(Word and item position data)

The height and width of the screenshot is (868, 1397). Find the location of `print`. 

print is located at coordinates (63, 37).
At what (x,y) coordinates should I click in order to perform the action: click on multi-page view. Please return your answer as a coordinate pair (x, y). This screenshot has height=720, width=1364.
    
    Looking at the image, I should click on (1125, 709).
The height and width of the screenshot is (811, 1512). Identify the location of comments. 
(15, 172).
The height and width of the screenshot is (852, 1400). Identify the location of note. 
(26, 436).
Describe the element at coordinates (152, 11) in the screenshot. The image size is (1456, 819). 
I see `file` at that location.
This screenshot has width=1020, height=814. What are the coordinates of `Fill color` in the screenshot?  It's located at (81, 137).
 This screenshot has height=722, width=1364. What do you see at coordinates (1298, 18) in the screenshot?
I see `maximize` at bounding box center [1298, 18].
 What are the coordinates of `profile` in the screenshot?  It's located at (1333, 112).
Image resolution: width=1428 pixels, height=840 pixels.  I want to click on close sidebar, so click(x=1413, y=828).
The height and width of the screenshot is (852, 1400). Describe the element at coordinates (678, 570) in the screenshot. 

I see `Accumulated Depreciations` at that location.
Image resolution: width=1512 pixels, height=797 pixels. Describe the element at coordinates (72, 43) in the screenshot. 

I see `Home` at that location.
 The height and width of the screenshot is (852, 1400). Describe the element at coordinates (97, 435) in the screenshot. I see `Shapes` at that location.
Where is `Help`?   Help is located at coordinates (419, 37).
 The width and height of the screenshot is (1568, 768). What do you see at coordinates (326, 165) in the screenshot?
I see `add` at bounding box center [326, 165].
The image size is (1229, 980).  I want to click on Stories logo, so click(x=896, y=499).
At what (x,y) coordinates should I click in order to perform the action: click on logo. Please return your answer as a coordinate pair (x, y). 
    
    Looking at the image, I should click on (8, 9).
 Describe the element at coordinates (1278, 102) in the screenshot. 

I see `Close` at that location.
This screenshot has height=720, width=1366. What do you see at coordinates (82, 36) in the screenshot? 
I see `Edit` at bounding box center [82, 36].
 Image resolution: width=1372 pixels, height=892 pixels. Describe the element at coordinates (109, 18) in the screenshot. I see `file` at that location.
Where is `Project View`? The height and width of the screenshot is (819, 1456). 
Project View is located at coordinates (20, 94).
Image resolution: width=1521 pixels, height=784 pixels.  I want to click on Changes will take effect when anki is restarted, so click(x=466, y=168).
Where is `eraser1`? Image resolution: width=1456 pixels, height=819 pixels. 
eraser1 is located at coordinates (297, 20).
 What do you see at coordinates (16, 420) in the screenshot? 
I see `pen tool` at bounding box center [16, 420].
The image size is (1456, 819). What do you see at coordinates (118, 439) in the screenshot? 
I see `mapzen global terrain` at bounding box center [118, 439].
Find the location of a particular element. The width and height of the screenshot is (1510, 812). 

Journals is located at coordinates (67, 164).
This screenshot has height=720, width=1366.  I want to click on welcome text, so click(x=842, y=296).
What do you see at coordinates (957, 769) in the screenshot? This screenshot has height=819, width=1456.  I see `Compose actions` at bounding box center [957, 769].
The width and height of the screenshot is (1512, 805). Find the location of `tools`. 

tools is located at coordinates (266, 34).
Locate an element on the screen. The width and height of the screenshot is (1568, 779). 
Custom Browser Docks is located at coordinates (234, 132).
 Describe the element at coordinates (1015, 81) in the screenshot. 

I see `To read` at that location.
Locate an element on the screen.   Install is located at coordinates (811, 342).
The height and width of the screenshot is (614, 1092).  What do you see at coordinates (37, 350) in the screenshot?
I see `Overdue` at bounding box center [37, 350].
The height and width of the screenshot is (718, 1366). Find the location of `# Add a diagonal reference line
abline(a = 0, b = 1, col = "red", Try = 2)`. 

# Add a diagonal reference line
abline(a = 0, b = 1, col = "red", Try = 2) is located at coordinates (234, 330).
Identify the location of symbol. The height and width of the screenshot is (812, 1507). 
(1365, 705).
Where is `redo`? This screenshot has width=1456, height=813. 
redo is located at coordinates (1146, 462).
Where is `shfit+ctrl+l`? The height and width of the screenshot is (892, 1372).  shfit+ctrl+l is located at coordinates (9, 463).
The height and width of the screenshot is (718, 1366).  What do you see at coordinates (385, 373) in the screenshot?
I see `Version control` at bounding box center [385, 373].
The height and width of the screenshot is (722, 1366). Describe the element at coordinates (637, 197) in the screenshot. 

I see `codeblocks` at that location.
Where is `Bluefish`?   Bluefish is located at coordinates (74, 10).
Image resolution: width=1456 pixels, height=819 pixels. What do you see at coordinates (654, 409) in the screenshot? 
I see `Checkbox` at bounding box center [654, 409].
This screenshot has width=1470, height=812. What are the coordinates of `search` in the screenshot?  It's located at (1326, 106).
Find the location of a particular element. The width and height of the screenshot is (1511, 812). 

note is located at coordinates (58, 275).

DIRECTIONS FOR THIS TASK →
Convert every line of the data above into a numbered list, leaving out the blank lines.

ANSWER TO THIS EXERCISE →
1. The height and width of the screenshot is (868, 1397). Find the location of `print`. 
2. print is located at coordinates (63, 37).
3. At what (x,y) coordinates should I click in order to perform the action: click on multi-page view. Please return your answer as a coordinate pair (x, y). This screenshot has height=720, width=1364.
4.     Looking at the image, I should click on (1125, 709).
5. The height and width of the screenshot is (811, 1512). Identify the location of comments. 
6. (15, 172).
7. The height and width of the screenshot is (852, 1400). Identify the location of note. 
8. (26, 436).
9. Describe the element at coordinates (152, 11) in the screenshot. The image size is (1456, 819). 
10. I see `file` at that location.
11. This screenshot has width=1020, height=814. What are the coordinates of `Fill color` in the screenshot?  It's located at (81, 137).
12.  This screenshot has height=722, width=1364. What do you see at coordinates (1298, 18) in the screenshot?
13. I see `maximize` at bounding box center [1298, 18].
14.  What are the coordinates of `profile` in the screenshot?  It's located at (1333, 112).
15. Image resolution: width=1428 pixels, height=840 pixels.  I want to click on close sidebar, so click(x=1413, y=828).
16. The height and width of the screenshot is (852, 1400). Describe the element at coordinates (678, 570) in the screenshot. 
17. I see `Accumulated Depreciations` at that location.
18. Image resolution: width=1512 pixels, height=797 pixels. Describe the element at coordinates (72, 43) in the screenshot. 
19. I see `Home` at that location.
20.  The height and width of the screenshot is (852, 1400). Describe the element at coordinates (97, 435) in the screenshot. I see `Shapes` at that location.
21. Where is `Help`?   Help is located at coordinates (419, 37).
22.  The width and height of the screenshot is (1568, 768). What do you see at coordinates (326, 165) in the screenshot?
23. I see `add` at bounding box center [326, 165].
24. The image size is (1229, 980).  I want to click on Stories logo, so click(x=896, y=499).
25. At what (x,y) coordinates should I click in order to perform the action: click on logo. Please return your answer as a coordinate pair (x, y). 
26.     Looking at the image, I should click on (8, 9).
27.  Describe the element at coordinates (1278, 102) in the screenshot. 
28. I see `Close` at that location.
29. This screenshot has height=720, width=1366. What do you see at coordinates (82, 36) in the screenshot? 
30. I see `Edit` at bounding box center [82, 36].
31.  Image resolution: width=1372 pixels, height=892 pixels. Describe the element at coordinates (109, 18) in the screenshot. I see `file` at that location.
32. Where is `Project View`? The height and width of the screenshot is (819, 1456). 
33. Project View is located at coordinates (20, 94).
34. Image resolution: width=1521 pixels, height=784 pixels.  I want to click on Changes will take effect when anki is restarted, so click(x=466, y=168).
35. Where is `eraser1`? Image resolution: width=1456 pixels, height=819 pixels. 
36. eraser1 is located at coordinates (297, 20).
37.  What do you see at coordinates (16, 420) in the screenshot? 
38. I see `pen tool` at bounding box center [16, 420].
39. The image size is (1456, 819). What do you see at coordinates (118, 439) in the screenshot? 
40. I see `mapzen global terrain` at bounding box center [118, 439].
41. Find the location of a particular element. The width and height of the screenshot is (1510, 812). 
42. Journals is located at coordinates (67, 164).
43. This screenshot has height=720, width=1366.  I want to click on welcome text, so click(x=842, y=296).
44. What do you see at coordinates (957, 769) in the screenshot? This screenshot has height=819, width=1456.  I see `Compose actions` at bounding box center [957, 769].
45. The width and height of the screenshot is (1512, 805). Find the location of `tools`. 
46. tools is located at coordinates (266, 34).
47. Locate an element on the screen. The width and height of the screenshot is (1568, 779). 
48. Custom Browser Docks is located at coordinates (234, 132).
49.  Describe the element at coordinates (1015, 81) in the screenshot. 
50. I see `To read` at that location.
51. Locate an element on the screen.   Install is located at coordinates (811, 342).
52. The height and width of the screenshot is (614, 1092).  What do you see at coordinates (37, 350) in the screenshot?
53. I see `Overdue` at bounding box center [37, 350].
54. The height and width of the screenshot is (718, 1366). Find the location of `# Add a diagonal reference line
55. abline(a = 0, b = 1, col = "red", Try = 2)`. 
56. # Add a diagonal reference line
57. abline(a = 0, b = 1, col = "red", Try = 2) is located at coordinates (234, 330).
58. Identify the location of symbol. The height and width of the screenshot is (812, 1507). 
59. (1365, 705).
60. Where is `redo`? This screenshot has width=1456, height=813. 
61. redo is located at coordinates (1146, 462).
62. Where is `shfit+ctrl+l`? The height and width of the screenshot is (892, 1372).  shfit+ctrl+l is located at coordinates (9, 463).
63. The height and width of the screenshot is (718, 1366).  What do you see at coordinates (385, 373) in the screenshot?
64. I see `Version control` at bounding box center [385, 373].
65. The height and width of the screenshot is (722, 1366). Describe the element at coordinates (637, 197) in the screenshot. 
66. I see `codeblocks` at that location.
67. Where is `Bluefish`?   Bluefish is located at coordinates (74, 10).
68. Image resolution: width=1456 pixels, height=819 pixels. What do you see at coordinates (654, 409) in the screenshot? 
69. I see `Checkbox` at bounding box center [654, 409].
70. This screenshot has width=1470, height=812. What are the coordinates of `search` in the screenshot?  It's located at (1326, 106).
71. Find the location of a particular element. The width and height of the screenshot is (1511, 812). 
72. note is located at coordinates (58, 275).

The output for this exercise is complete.